Selected passage.

# Plant I.D.s please



## AteItOffTheFloor (Oct 8, 2014)

Hi, my name is Ashraf. I'm from Malaysia. I'm very new to plants.

As you can imagine, I get lots of chances to collect local plants for aquarium use. But I've only started to do this for a few months now, as before, I thought that unless it was literally growing in 6' of water it wasn't suitable for aquaria lmao. Nowadays, whenever I pass by ditches or creeks, my eyes widen when I recognize something. Then I'd punch my cousin on the shoulder yelling LOOK AT THAT THAT'S BACOPA!!! He has no interest in fishkeeping, only in punching me back.

I currently have a styrofoam tub filled with very muddy, and very fine river sand. I've planted a few plants I collected, and they seem to be growing well. Being out in the sun, they pearl daily.

I have identified a few, but some still escape me.

Some of the ones I've identified are water sprite:








And here having grown a new leaf in the tub









Also got me some lindernia rotundifolia, 








And here pearling









Among the ones I don't know:








Guessing hygrophila polysperma?

And this one:

















Bacopa crenata?

I was unsure of whether to post in the local biotope section, but decided to post here as I'm only posting pics of the plants and not their habitats.

Thanks for your time, and hope you like the pics


----------



## AteItOffTheFloor (Oct 8, 2014)

Anyone?


----------



## HDBenson (Sep 24, 2014)

I'm suffering from the same.. lack of responses.


----------



## miremonster (Mar 26, 2006)

Hello Ashraf,

#1 & #2: Water sprite, Ceratopteris, is a quite difficult genus, there are different taxonomical concepts, and the distinguishing features are partly difficult to check, e.g. the spore number per sporangium (spore-bearing leaves appear only on mature emersed plants). 
The plant reminds me of C. pteridoides, but it seems to be still juvenile. I would suppose to grow it out.

#5: I can't well recognise the structure of the whole plant in the photo, e.g. the arrangement of the leaves. It seems to be a rather terrestrial or aphibious one. May be better recognisable as emersed plant, best with flowers / fruits.

#6 & #7: According to my literature, e.g. Kasselmann, Bacopa crenata occurs naturally in Africa and Madagascar, but not in Asia.

Information shown.
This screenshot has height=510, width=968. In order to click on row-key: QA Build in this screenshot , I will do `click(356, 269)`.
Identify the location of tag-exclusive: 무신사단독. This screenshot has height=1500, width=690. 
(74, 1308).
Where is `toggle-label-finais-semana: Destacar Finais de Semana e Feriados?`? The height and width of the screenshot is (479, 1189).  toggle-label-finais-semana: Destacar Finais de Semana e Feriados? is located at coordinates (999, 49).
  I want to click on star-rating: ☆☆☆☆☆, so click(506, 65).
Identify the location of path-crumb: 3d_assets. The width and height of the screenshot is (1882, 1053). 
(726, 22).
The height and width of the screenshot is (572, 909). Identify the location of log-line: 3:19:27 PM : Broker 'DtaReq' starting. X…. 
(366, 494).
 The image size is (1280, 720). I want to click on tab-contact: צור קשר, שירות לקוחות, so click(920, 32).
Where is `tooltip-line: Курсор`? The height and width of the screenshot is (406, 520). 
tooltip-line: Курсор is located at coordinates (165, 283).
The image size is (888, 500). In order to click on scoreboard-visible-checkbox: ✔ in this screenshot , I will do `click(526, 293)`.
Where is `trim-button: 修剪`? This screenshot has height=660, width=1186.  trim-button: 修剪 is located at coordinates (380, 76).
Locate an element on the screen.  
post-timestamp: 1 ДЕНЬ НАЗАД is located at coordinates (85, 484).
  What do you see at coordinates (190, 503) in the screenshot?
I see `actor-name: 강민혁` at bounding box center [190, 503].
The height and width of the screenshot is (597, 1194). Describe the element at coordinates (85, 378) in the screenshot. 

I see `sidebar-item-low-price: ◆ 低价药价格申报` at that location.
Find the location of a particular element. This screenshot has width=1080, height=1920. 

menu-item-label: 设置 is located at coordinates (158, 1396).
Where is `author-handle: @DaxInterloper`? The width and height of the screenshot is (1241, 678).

What is being asked. Reproduce verbatim the portion of the plant identification thread above that begins at the words "#5: I can't" and ends after "flowers / fruits.".

Response area.
#5: I can't well recognise the structure of the whole plant in the photo, e.g. the arrangement of the leaves. It seems to be a rather terrestrial or aphibious one. May be better recognisable as emersed plant, best with flowers / fruits.